DATA EXCERPTS Start Marker
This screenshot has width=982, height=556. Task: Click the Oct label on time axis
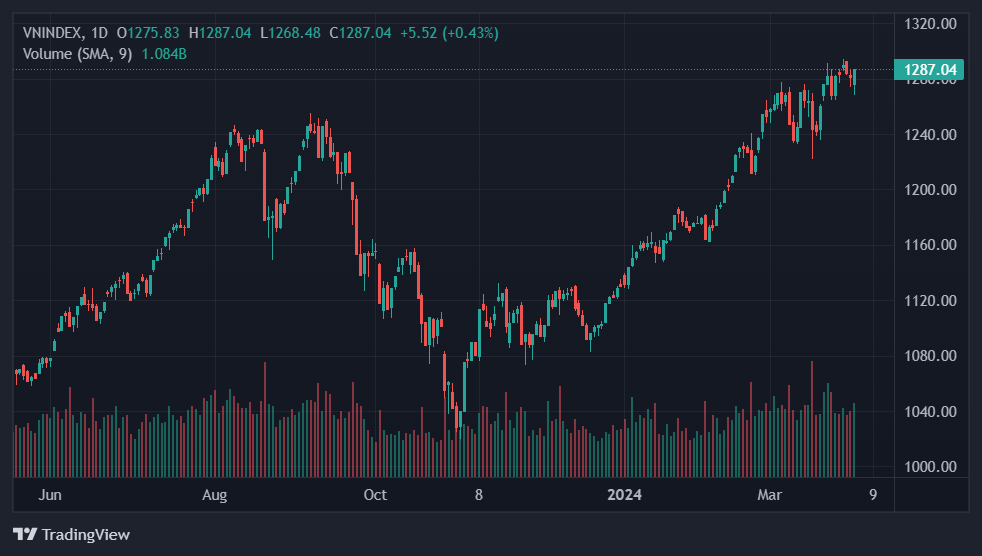pyautogui.click(x=375, y=495)
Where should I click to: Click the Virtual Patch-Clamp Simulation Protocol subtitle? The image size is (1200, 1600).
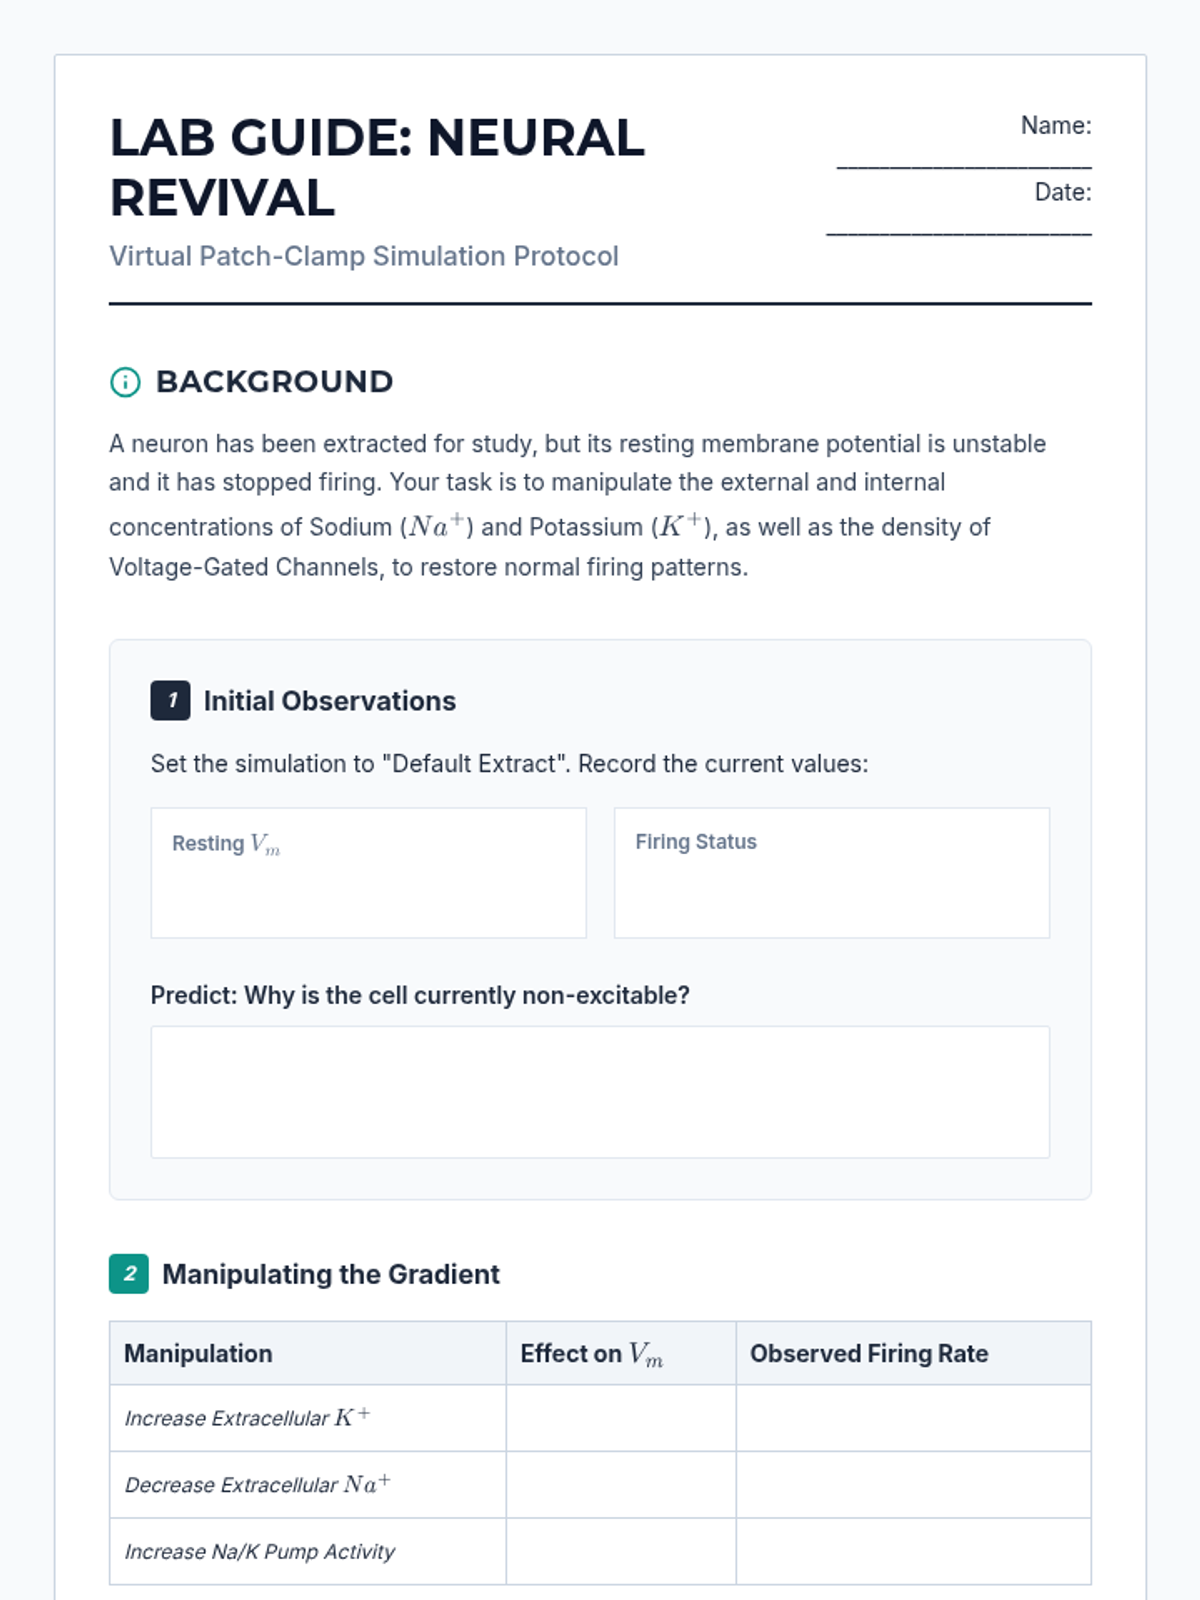[364, 256]
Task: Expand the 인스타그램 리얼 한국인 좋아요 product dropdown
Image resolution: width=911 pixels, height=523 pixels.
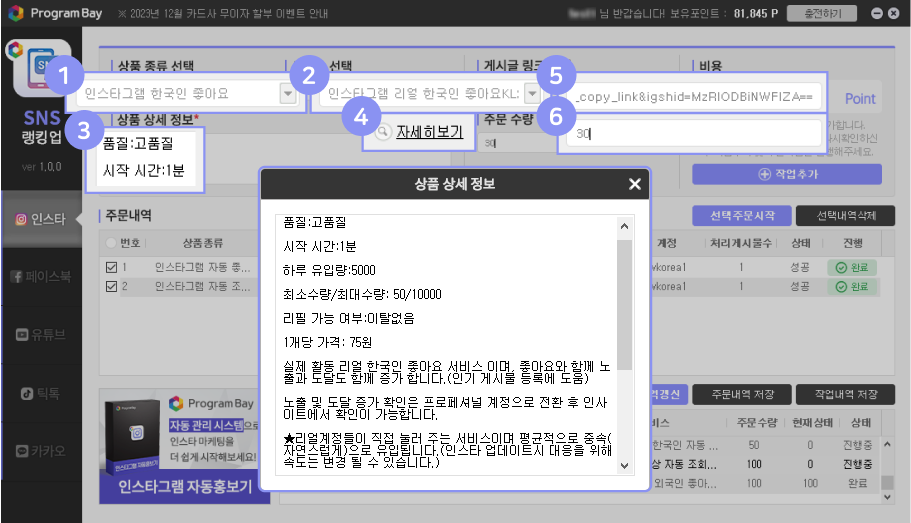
DATA EXCERPTS End Marker
YOUR GOAL
Return the data exactly. Pictures stay out.

WRITTEN SOLUTION
This screenshot has width=982, height=556. Task: Click the Oct label on time axis
pyautogui.click(x=375, y=495)
Where should I click to: Click the Virtual Patch-Clamp Simulation Protocol subtitle? The image size is (1200, 1600).
[364, 256]
Task: Expand the 인스타그램 리얼 한국인 좋아요 product dropdown
Image resolution: width=911 pixels, height=523 pixels.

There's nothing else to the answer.